Jobs:
1. Answer these questions using the referendum debate:
(a) How many years ago was the earlier experience that Lord Tebbit refers to?
(b) What does Lord Peston say happened to him while his party was in opposition?
(c) Whom does Lord Simon of Glaisdale credit with correctly stating the constitutional position on referendums?
2. Rewrite the stretch of the referendum debate from "Lord Peston: Yes, we" through "perfectly in order.", changing "a young man" to "a much younger man".

Passage shown:
********************
Lord Tebbit: Before the noble Lord sits down, did he accept the outcome of the referendums last time? If so, why is he supporting all this again after the experience of 20 years ago?

Lord Peston: Yes, we did accept the outcomes last time. A great many years went by. I must remind the noble Lord that we were in opposition for quite a long time. I grew old during that period. There was a young man here originally. If the referendum goes our way, and if after 18 years the party opposite is back in power--and I do believe in the two parties taking it in turn--and it wishes to raise the issue again, although I shall not be around to listen, I believe that that would be perfectly in order.

Lord Simon of Glaisdale: I should like to say a few words in relation to the interesting question raised by the noble Lord, Lord Peston, as to whether the Government and Parliament will accept the result of the referendums or either of them. In my respectful submission, the constitutional position was stated correctly by the noble Lord, Lord Glenamara, as Leader of the House in the other place at the time of the 1970s referendums. He said that a referendum binds a government but it does not bind Parliament. He must have meant that it binds a government morally. It does not bind Parliament so long as we have parliamentary supremacy. It is a matter for Parliament to take into account and it is a completely novel doctrine that Parliament will be bound by the result of a referendum. We would be abnegating our responsibilities.
********************
Information supplied:
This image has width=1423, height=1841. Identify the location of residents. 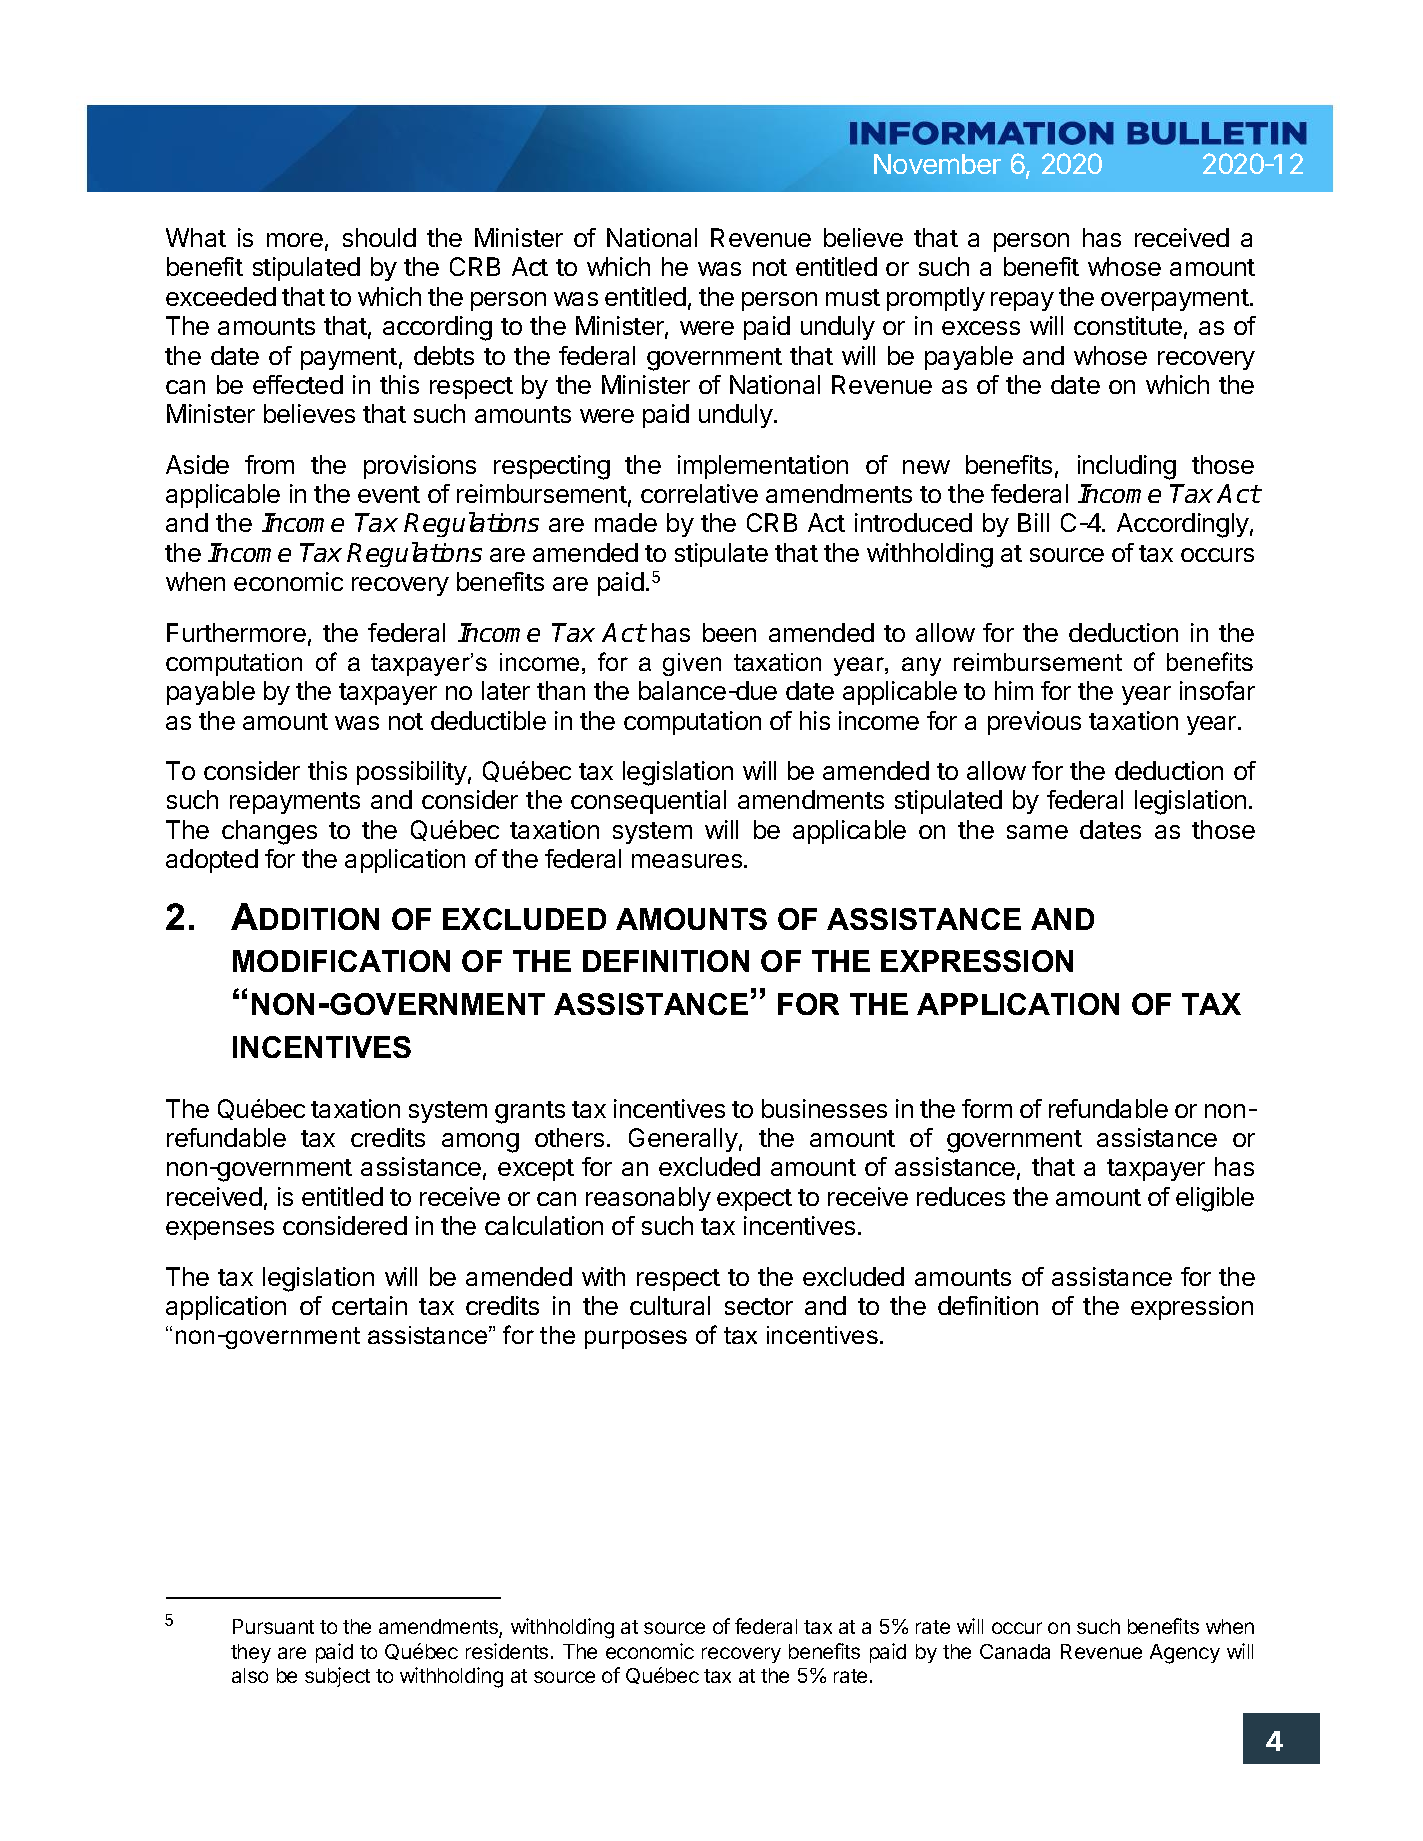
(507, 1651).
********************
Outputs in order:
1.
(a) 20 years ago.
(b) He grew old.
(c) Lord Glenamara, as Leader of the House in the other place at the time of the 1970s referendums.

2.
Lord Peston: Yes, we did accept the outcomes last time. A great many years went by. I must remind the noble Lord that we were in opposition for quite a long time. I grew old during that period. There was a much younger man here originally. If the referendum goes our way, and if after 18 years the party opposite is back in power--and I do believe in the two parties taking it in turn--and it wishes to raise the issue again, although I shall not be around to listen, I believe that that would be perfectly in order.